### [PROBLEMS TO WORK ON]
- 1) In the XeTeX mailing list message, where does Philip say the charge for the Companions goes?
- 2) Continue the XeTeX mailing list message from its final line.

>> begin DOCUMENT EXCERPT

[XeTeX] XeTeX documentation "initiative"

Khaled Hosny khaledhosny at eglug.org
Wed Sep 8 14:44:08 CEST 2010


On Wed, Sep 08, 2010 at 05:32:56AM -0700, Michiel Kamermans wrote:
> Hi Philip,
> 
> >I think you will find that the charge for the Companions (rather
> >like the charge for the TeXbook itself) goes to offset the
> >expenses of those developing LaTeX (resp. TeX) rather than lining
> >anyone' pocket ...
> 
> I never claimed it lined anyone's pockets, or that charging money
> for it is terrible, but it's an authorative work that should have
> existed as "official" documentation for LaTeX in the first place,
> like any good product comes with a good manual. Just having a noble
> cause for the proceeds is not, on its own, enough to sell something.

>> end DOCUMENT EXCERPT
>> begin DATASET EXCERPT

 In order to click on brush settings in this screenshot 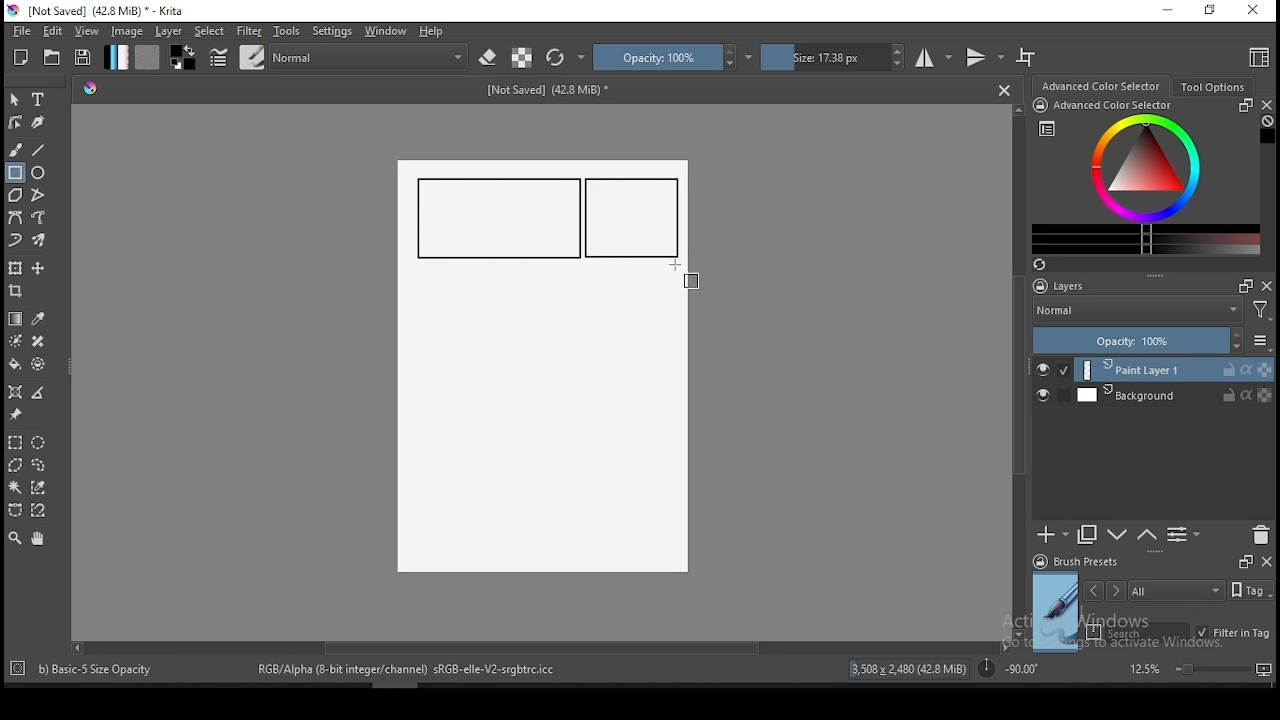, I will do `click(217, 57)`.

>> end DATASET EXCERPT

### [ANSWERS FOR THE TASKS]
- 1) It goes to offset the expenses of those developing LaTeX (resp. TeX).

- 2)
> The typical person will justify paying for a book based on how
> useful the book is, and that's the tricky part: if you've never
> touched TeX before, there is no way for you to appreciate how hard
> the work was that others put in developing and doucmenting it. It's
> just another technology. You just see a loose collection of packages
> and an engine that people claim are free and fantastic, and "not as
> hard as people make it sound", but then you discover that as you're
> trying to use it, it actually IS that hard, and you need a $50 book
> just to explain what a normal person expects is already explained in
> the help files. Which don't exist =)
> 
> Of course, you can spend days trawling the internet for free
> snippets that explain the specific problem you're having, and you
> can post on a newsgroup or a mailing list and get help that way, but
> that shouldn't have to be a first recourse, but more of a fallback
> approach when the documentation doesn't cover what you want to do.
> And, when you're new to LaTeX, anything you're trying to do should
> be in the documentation, because you're not likely to do something a
> large number of people didn't try to do before you.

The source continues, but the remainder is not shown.